Using the records below, give again exactly the lines from the line that contains "[TikTok] (993, 1731)" through the line that contains "Image resolution: width=236, height=2576.", both ends included, and only those.

Collected data
========
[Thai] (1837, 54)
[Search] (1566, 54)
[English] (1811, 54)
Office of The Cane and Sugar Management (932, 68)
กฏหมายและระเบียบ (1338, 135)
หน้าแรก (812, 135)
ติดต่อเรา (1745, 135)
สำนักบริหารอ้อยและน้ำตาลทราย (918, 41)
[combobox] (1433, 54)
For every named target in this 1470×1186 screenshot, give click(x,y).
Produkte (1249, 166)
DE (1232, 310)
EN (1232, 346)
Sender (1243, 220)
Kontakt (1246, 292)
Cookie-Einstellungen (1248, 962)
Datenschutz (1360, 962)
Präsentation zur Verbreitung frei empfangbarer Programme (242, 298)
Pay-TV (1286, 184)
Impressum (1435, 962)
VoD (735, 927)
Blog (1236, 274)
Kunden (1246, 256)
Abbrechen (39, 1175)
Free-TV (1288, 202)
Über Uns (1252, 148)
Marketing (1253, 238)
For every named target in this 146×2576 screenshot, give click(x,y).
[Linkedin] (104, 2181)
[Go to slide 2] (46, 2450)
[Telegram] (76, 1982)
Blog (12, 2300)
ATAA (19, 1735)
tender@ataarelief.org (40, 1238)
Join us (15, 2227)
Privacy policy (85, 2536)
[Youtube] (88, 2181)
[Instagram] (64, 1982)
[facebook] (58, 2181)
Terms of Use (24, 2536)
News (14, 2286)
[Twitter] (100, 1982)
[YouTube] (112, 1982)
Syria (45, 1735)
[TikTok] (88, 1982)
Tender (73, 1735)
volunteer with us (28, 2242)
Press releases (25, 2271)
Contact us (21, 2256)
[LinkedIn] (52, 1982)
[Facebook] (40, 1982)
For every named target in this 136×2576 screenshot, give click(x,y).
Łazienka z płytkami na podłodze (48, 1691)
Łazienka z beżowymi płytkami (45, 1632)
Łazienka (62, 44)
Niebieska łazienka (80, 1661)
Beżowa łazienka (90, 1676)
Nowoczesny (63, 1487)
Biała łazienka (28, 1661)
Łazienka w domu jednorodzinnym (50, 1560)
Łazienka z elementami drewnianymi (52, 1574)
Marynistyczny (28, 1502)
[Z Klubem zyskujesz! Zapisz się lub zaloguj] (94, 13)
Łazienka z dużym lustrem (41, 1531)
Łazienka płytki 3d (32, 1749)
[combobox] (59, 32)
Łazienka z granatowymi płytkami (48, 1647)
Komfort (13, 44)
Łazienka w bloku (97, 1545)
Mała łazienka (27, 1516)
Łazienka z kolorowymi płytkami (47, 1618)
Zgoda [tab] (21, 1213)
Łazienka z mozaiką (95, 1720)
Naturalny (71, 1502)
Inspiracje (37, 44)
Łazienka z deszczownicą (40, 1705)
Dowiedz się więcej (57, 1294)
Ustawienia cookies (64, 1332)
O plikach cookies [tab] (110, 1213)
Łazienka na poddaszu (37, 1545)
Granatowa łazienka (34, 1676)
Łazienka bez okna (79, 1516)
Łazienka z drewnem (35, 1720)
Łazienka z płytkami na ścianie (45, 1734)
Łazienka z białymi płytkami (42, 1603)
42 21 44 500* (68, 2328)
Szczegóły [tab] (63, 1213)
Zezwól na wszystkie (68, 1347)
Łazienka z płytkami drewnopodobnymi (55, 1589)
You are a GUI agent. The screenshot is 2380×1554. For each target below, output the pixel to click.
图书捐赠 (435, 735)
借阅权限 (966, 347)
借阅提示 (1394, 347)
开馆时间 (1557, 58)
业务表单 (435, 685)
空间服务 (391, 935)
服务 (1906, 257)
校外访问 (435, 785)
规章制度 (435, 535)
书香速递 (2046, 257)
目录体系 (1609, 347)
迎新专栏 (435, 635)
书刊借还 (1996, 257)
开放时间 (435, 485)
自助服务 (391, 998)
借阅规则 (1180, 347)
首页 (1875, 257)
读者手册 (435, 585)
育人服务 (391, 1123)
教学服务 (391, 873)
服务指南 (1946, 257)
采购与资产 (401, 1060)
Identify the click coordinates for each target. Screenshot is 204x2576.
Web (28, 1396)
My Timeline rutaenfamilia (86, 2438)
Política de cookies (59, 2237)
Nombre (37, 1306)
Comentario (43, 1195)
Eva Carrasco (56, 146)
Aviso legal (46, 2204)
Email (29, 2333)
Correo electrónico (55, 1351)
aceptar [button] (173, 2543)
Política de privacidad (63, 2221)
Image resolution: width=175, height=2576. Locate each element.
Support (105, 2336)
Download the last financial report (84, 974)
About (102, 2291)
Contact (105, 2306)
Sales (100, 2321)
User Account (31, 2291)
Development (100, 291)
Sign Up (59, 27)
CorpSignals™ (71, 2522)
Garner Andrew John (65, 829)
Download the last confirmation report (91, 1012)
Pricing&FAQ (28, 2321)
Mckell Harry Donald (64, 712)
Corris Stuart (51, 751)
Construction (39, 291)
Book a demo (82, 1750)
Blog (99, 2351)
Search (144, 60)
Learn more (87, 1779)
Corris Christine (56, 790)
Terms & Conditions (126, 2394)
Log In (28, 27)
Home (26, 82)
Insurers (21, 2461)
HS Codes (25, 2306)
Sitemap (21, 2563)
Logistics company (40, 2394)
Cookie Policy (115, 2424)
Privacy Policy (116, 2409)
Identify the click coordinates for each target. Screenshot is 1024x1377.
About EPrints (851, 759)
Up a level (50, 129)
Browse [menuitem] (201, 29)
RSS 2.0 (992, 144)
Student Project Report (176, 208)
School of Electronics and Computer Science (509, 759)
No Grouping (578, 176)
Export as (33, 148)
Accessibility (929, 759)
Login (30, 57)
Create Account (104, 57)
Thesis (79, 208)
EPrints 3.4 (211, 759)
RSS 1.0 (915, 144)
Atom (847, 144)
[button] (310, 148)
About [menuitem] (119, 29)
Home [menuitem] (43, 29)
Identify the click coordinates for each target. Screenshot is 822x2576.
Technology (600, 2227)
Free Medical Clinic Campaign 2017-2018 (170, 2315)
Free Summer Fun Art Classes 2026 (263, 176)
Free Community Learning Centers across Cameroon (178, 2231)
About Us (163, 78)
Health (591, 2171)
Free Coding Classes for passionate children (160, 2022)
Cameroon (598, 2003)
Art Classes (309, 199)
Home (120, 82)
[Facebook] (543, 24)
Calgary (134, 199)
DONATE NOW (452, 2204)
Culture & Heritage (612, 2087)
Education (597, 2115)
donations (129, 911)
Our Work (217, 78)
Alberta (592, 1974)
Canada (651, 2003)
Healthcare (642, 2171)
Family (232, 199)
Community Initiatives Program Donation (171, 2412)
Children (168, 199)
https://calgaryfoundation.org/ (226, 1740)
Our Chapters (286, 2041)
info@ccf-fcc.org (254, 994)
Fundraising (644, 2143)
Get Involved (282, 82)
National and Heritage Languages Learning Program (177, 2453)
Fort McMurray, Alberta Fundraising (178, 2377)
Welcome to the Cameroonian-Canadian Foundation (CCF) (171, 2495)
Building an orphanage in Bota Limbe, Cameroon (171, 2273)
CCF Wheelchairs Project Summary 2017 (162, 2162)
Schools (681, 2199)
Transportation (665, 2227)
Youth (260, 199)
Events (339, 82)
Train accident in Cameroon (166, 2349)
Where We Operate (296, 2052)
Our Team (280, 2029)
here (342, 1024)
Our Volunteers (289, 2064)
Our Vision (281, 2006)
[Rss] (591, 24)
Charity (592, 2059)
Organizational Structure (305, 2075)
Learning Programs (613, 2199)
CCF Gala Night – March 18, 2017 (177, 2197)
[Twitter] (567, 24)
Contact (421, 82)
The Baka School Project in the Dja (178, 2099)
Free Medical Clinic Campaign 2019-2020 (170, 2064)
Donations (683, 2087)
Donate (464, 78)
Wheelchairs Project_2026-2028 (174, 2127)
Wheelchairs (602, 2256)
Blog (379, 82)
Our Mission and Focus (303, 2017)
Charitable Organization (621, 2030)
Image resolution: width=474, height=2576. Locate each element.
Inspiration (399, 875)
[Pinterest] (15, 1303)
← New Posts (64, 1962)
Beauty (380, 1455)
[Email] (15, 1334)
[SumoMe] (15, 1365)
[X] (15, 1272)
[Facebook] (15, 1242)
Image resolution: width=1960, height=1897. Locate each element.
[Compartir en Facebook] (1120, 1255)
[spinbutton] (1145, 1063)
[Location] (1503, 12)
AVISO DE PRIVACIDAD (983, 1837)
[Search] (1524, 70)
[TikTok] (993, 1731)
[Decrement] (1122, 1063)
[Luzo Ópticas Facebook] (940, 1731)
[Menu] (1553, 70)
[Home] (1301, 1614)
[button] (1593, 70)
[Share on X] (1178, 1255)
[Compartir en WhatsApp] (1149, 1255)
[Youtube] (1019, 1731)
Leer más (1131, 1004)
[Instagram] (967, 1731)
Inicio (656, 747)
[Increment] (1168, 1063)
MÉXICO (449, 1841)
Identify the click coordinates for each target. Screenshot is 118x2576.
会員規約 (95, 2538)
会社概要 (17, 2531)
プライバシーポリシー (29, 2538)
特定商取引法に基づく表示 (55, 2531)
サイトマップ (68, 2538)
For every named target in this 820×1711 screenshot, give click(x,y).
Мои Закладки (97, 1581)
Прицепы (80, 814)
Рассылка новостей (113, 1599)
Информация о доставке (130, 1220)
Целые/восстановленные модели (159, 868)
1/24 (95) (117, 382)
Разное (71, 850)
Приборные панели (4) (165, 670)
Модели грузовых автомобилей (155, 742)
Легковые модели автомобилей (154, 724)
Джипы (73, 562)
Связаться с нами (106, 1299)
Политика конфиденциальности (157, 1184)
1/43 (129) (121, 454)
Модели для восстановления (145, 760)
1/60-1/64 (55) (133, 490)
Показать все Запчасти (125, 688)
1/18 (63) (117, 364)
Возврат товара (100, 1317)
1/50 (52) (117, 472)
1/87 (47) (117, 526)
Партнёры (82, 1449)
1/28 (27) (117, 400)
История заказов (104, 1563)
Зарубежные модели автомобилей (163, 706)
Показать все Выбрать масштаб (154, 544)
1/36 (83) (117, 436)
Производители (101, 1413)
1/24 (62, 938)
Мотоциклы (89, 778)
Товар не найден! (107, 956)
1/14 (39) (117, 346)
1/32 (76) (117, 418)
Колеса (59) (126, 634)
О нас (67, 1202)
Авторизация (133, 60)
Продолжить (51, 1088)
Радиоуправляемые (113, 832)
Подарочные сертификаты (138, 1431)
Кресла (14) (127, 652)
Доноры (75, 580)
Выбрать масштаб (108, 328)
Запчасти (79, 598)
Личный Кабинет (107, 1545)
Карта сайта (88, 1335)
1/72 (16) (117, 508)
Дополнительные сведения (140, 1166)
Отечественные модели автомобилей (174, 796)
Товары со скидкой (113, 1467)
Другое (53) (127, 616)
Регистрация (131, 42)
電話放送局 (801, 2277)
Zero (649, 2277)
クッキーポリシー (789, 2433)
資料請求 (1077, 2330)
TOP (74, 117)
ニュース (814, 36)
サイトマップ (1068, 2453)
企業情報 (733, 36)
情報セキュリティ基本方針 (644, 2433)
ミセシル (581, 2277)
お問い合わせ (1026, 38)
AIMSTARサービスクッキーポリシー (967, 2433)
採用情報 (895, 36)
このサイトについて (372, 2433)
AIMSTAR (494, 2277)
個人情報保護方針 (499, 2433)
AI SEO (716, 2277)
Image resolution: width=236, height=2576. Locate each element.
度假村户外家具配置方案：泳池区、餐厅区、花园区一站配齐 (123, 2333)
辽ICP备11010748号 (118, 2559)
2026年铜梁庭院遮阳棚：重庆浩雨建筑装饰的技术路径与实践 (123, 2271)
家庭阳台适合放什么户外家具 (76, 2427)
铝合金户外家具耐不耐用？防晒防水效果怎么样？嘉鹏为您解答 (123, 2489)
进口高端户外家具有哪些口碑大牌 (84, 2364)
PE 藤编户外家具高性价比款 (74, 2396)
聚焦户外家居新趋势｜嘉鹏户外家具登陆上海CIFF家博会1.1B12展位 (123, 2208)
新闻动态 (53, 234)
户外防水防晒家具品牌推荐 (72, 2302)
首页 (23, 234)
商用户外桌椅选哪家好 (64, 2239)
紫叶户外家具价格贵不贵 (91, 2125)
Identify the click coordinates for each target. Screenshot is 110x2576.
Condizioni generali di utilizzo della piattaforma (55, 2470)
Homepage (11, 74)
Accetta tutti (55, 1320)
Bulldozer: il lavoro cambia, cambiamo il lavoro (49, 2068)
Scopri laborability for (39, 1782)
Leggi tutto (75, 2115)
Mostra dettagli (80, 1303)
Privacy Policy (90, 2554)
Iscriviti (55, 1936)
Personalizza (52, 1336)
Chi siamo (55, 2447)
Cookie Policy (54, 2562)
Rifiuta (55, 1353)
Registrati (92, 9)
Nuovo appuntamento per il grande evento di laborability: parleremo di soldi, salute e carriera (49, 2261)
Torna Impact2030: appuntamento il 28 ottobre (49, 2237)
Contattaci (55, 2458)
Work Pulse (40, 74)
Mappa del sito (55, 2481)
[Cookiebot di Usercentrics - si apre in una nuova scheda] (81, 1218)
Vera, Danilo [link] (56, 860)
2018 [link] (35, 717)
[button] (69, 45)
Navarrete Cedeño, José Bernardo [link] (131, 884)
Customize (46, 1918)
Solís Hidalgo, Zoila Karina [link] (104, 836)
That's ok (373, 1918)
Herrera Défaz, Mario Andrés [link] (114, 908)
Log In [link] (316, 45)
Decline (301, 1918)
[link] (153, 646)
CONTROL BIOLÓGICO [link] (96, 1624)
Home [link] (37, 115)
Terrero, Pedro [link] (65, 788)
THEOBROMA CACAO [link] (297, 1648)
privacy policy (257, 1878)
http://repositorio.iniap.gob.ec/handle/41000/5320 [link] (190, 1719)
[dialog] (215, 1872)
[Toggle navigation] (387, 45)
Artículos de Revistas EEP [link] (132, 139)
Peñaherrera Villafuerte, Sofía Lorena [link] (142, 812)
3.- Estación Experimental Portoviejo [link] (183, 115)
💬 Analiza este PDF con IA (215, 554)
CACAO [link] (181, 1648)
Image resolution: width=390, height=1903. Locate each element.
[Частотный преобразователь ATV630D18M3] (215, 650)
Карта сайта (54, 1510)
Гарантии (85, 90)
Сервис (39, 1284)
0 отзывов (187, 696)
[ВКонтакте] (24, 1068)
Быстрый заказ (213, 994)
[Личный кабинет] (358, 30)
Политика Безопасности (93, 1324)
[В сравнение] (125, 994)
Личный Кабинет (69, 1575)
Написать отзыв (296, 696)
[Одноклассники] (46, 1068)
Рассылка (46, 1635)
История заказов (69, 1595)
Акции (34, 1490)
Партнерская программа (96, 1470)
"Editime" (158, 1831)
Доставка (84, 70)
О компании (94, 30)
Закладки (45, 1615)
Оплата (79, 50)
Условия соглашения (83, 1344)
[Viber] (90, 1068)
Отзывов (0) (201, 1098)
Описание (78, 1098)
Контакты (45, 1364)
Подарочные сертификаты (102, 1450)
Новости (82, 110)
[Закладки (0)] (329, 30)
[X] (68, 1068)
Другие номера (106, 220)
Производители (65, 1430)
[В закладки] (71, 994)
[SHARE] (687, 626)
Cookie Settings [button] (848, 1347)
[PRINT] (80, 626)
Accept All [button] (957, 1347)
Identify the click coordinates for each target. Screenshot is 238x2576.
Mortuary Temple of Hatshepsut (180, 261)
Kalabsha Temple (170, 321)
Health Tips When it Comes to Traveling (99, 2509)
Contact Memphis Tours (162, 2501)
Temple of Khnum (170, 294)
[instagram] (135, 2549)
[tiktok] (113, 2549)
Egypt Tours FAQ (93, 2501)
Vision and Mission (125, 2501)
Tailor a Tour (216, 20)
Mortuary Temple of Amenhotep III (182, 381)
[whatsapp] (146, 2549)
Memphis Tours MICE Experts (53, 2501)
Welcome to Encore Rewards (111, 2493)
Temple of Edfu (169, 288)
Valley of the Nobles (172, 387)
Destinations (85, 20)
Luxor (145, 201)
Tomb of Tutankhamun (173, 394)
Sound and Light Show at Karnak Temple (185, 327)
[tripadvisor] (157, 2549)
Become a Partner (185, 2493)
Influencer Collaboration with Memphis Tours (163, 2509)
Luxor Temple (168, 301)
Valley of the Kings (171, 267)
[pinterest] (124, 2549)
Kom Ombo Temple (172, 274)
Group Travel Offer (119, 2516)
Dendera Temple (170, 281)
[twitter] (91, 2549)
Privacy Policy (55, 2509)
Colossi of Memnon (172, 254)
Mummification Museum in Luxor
========
(RESPONSE TO THE TASK)
[TikTok] (993, 1731)
[Decrement] (1122, 1063)
[Luzo Ópticas Facebook] (940, 1731)
[Menu] (1553, 70)
[Home] (1301, 1614)
[button] (1593, 70)
[Share on X] (1178, 1255)
[Compartir en WhatsApp] (1149, 1255)
[Youtube] (1019, 1731)
Leer más (1131, 1004)
[Instagram] (967, 1731)
Inicio (656, 747)
[Increment] (1168, 1063)
MÉXICO (449, 1841)
Identify the click coordinates for each target. Screenshot is 118x2576.
会員規約 (95, 2538)
会社概要 (17, 2531)
プライバシーポリシー (29, 2538)
特定商取引法に基づく表示 (55, 2531)
サイトマップ (68, 2538)
For every named target in this 820×1711 screenshot, give click(x,y).
Мои Закладки (97, 1581)
Прицепы (80, 814)
Рассылка новостей (113, 1599)
Информация о доставке (130, 1220)
Целые/восстановленные модели (159, 868)
1/24 (95) (117, 382)
Разное (71, 850)
Приборные панели (4) (165, 670)
Модели грузовых автомобилей (155, 742)
Легковые модели автомобилей (154, 724)
Джипы (73, 562)
Связаться с нами (106, 1299)
Политика конфиденциальности (157, 1184)
1/43 (129) (121, 454)
Модели для восстановления (145, 760)
1/60-1/64 (55) (133, 490)
Показать все Запчасти (125, 688)
1/18 (63) (117, 364)
Возврат товара (100, 1317)
1/50 (52) (117, 472)
1/87 (47) (117, 526)
Партнёры (82, 1449)
1/28 (27) (117, 400)
История заказов (104, 1563)
Зарубежные модели автомобилей (163, 706)
Показать все Выбрать масштаб (154, 544)
1/36 (83) (117, 436)
Производители (101, 1413)
1/24 (62, 938)
Мотоциклы (89, 778)
Товар не найден! (107, 956)
1/14 (39) (117, 346)
1/32 (76) (117, 418)
Колеса (59) (126, 634)
О нас (67, 1202)
Авторизация (133, 60)
Продолжить (51, 1088)
Радиоуправляемые (113, 832)
Подарочные сертификаты (138, 1431)
Кресла (14) (127, 652)
Доноры (75, 580)
Выбрать масштаб (108, 328)
Запчасти (79, 598)
Личный Кабинет (107, 1545)
Карта сайта (88, 1335)
1/72 (16) (117, 508)
Дополнительные сведения (140, 1166)
Отечественные модели автомобилей (174, 796)
Товары со скидкой (113, 1467)
Другое (53) (127, 616)
Регистрация (131, 42)
電話放送局 (801, 2277)
Zero (649, 2277)
クッキーポリシー (789, 2433)
資料請求 (1077, 2330)
TOP (74, 117)
ニュース (814, 36)
サイトマップ (1068, 2453)
企業情報 (733, 36)
情報セキュリティ基本方針 (644, 2433)
ミセシル (581, 2277)
お問い合わせ (1026, 38)
AIMSTARサービスクッキーポリシー (967, 2433)
採用情報 (895, 36)
このサイトについて (372, 2433)
AIMSTAR (494, 2277)
個人情報保護方針 (499, 2433)
AI SEO (716, 2277)
Image resolution: width=236, height=2576. Locate each element.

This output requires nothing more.